- WHAT IS REQUIRED
Task for the records below: please copy exactly, and only, the lines from the one containing "This screenshot has" to the last line, both included, leaving out the pictures.

- AVAILABLE RECORDS

"""

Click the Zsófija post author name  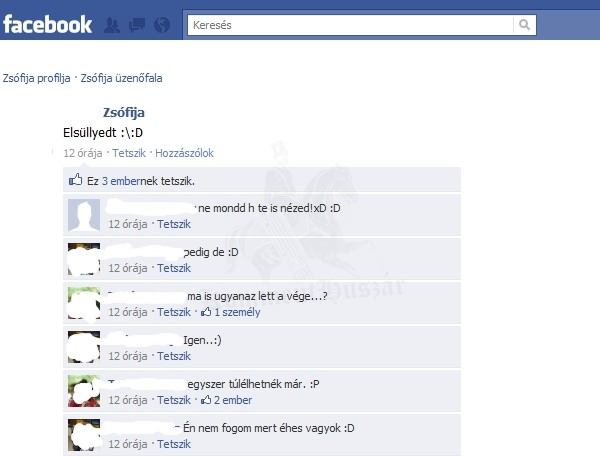pos(124,112)
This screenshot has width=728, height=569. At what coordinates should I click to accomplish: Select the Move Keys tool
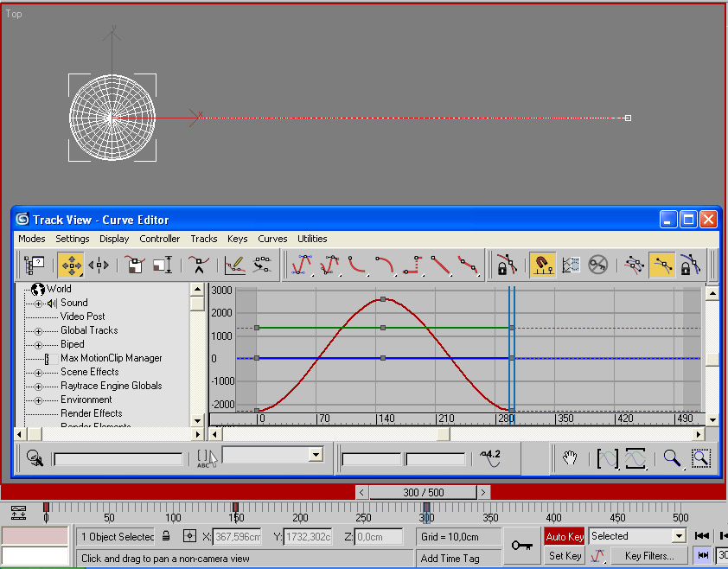point(71,265)
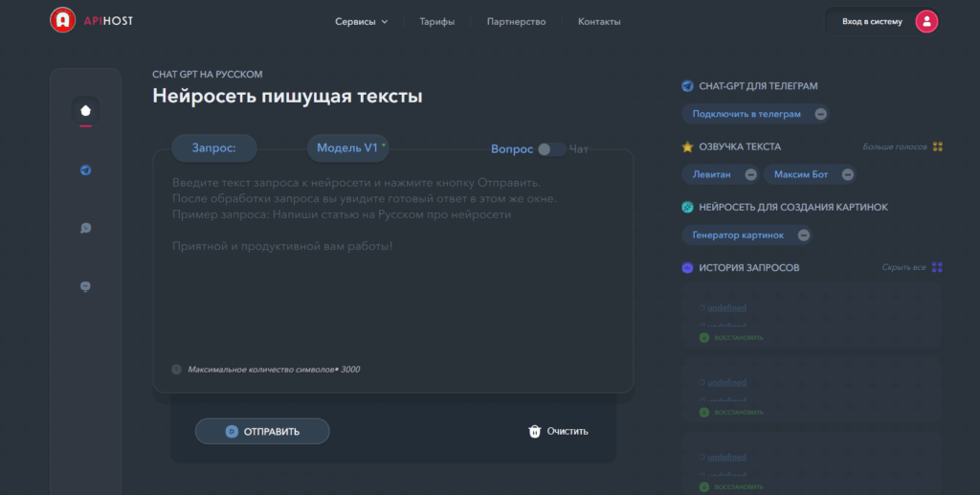The height and width of the screenshot is (495, 980).
Task: Expand the Сервисы dropdown menu
Action: point(361,21)
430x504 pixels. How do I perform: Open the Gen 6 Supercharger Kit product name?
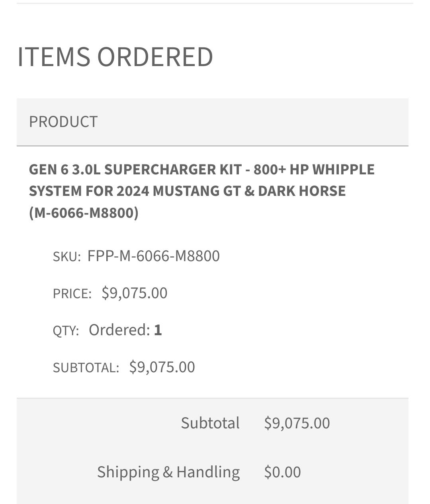click(x=202, y=191)
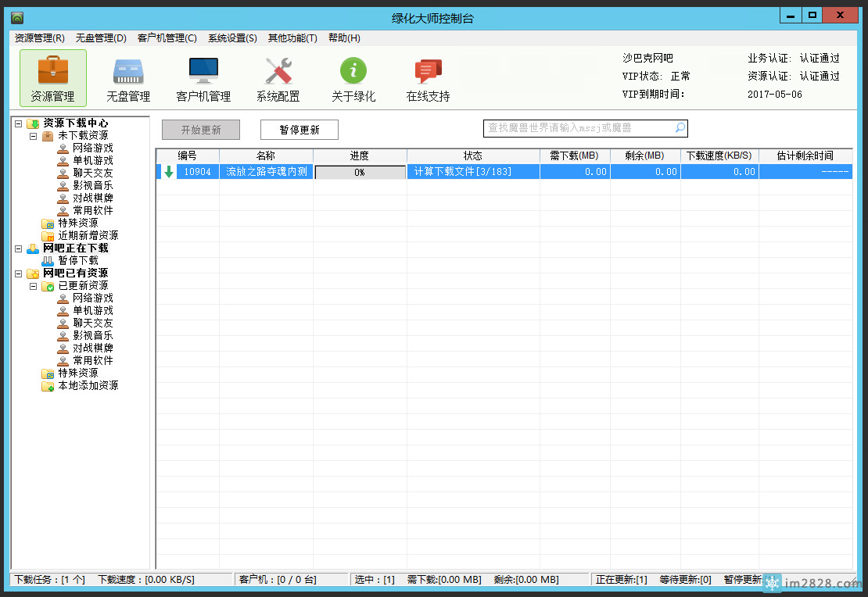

"""

- RESPONSE
This screenshot has width=728, height=569. At what coordinates should I click to accomplish: Select the Move Keys tool
point(71,265)
The height and width of the screenshot is (495, 980).
Task: Expand the Сервисы dropdown menu
Action: point(361,21)
430x504 pixels. How do I perform: Open the Gen 6 Supercharger Kit product name?
click(x=202, y=191)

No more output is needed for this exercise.